SIDEBAR: The Administration believes it can use the CAPPS lawsuit to dismantle critical protections for student borrowers quickly and quietly, without going through the normal notice and comment process. They’re using the suit to invoke § 705 of the Administrative Procedure Act, which allows an agency to delay a rule due to pending litigation under certain limited circumstances. The Administration’s entire analysis of these circumstances—and its entire justification for delaying the Borrower Defense Rule—was a single page, leading the 19 states now challenging the Rule’s delay to conclude, “the Department’s invocation of 5 U.S.C. § 705 and the CAPPS litigation is a pretext.”

—The Administration awarded a $4 million contract to an airport security company just months after President Trump appointed one the company’s top lobbyists to a position at TSA. Prior to joining the Trump Administration as TSA Chief of Staff, Chad Wolf served as a lobbyist for Analogic Corp, a multinational security technology company. Wolf personally lobbied the government on behalf of Analogic Corp. to test and buy the company’s carry-on baggage security equipment for airports as late as December 2016. According to executives from the company, Wolf continued to communicate with his former client after he entered the Trump Administration from his new perch at TSA. Months later, TSA announced it was testing and funding $4 million in further development of the very Analogic Corp technology Wolf lobbied the government to fund before entering the Administration.

SIDEBAR: Wolf may have violated Executive Order 13770, which requires political appointees not to “participate in any particular matter” related to their former employer and clients for two years, “including contracts and regulations.” When news of Wolf’s contacts with Analogic Corp were first reported this past July, TSA stated Wolf had “neither requested nor received a waiver” from the E.O.

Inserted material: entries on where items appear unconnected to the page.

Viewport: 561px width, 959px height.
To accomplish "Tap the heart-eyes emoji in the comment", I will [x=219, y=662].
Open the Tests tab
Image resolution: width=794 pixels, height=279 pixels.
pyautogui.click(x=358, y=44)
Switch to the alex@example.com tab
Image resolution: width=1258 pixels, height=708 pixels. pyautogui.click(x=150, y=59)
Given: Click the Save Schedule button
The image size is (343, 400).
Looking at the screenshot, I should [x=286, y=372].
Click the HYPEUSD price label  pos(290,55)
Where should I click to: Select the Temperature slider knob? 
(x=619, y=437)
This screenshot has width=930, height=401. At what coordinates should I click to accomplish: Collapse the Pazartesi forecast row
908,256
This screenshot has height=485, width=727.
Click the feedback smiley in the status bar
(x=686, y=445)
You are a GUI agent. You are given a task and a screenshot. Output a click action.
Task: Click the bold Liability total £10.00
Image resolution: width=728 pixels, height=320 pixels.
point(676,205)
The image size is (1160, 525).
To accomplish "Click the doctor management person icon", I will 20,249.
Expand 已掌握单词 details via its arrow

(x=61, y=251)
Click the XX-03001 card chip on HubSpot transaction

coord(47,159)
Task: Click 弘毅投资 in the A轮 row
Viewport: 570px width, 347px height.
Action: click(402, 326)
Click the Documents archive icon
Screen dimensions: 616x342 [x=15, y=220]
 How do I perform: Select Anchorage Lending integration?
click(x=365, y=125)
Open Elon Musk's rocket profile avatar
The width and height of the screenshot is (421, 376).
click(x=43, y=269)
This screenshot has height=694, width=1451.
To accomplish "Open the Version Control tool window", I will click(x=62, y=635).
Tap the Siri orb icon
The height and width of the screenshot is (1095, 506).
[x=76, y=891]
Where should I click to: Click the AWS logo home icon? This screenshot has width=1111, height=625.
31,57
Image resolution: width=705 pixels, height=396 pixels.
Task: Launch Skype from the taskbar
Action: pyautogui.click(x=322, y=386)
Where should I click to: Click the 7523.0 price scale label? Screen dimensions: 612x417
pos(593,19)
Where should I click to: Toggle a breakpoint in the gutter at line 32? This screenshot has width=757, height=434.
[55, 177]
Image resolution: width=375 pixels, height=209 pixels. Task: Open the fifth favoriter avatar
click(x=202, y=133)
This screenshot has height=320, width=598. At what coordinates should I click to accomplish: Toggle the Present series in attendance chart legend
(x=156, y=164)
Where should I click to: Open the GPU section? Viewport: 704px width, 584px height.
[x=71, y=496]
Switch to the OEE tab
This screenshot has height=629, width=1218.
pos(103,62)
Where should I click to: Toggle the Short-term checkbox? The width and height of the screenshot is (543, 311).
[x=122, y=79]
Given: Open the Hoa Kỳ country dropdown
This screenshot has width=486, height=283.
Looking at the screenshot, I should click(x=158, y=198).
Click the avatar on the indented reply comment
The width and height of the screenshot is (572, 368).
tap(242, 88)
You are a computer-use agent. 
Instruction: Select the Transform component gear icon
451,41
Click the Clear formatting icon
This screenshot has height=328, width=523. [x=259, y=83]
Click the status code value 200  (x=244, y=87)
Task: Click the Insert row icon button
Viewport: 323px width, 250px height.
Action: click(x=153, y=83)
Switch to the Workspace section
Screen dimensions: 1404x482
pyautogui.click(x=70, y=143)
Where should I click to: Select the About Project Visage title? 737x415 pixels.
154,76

—A former pharma lobbyist overseeing all Trump Administration health care rules rolled back an anti-price gouging rule he lobbied against before joining the Administration. n March, President Trump appointed Joseph Grogan OMB Associate Director of Health Programs. Prior to his appointment, Grogan served as chief lobbyist for Gilead Sciences, a company that was subject to multiple government investigations for price gouging. Grogan now leads White House drug policy, and in the words of a former Centers for Medicare and Medicaid Services (CMS) administrator, “there’s no policy coming out of CMS that he doesn’t have the power to veto.” One example: A rule that imposes civil monetary penalties on drug makers that knowingly overcharge black lung clinics, rural health centers, childrens’ hospitals, and other public health providers who participate in the 340B drug discount program. The rule, which was set to take effect in March, was first delayed by HHS the very same week Grogan was appointed to run White House pharma policy.

SIDEBAR: Despite personally lobbying on the 340B program until as late as March 2017, Grogan now leads President Trump’s “Drug Pricing and Innovation Working Group,” which convened discussions with pharma executives on a range of topics, including rolling back the 340B anti-price gouging rule. That’s exactly what the Administration did—and they did it illegally. In a blatant and unlawful attempt to circumvent the Administrative Procedure Act, the Trump Administration has now delayed the rule four times rather than going through the required process for repealing the rule.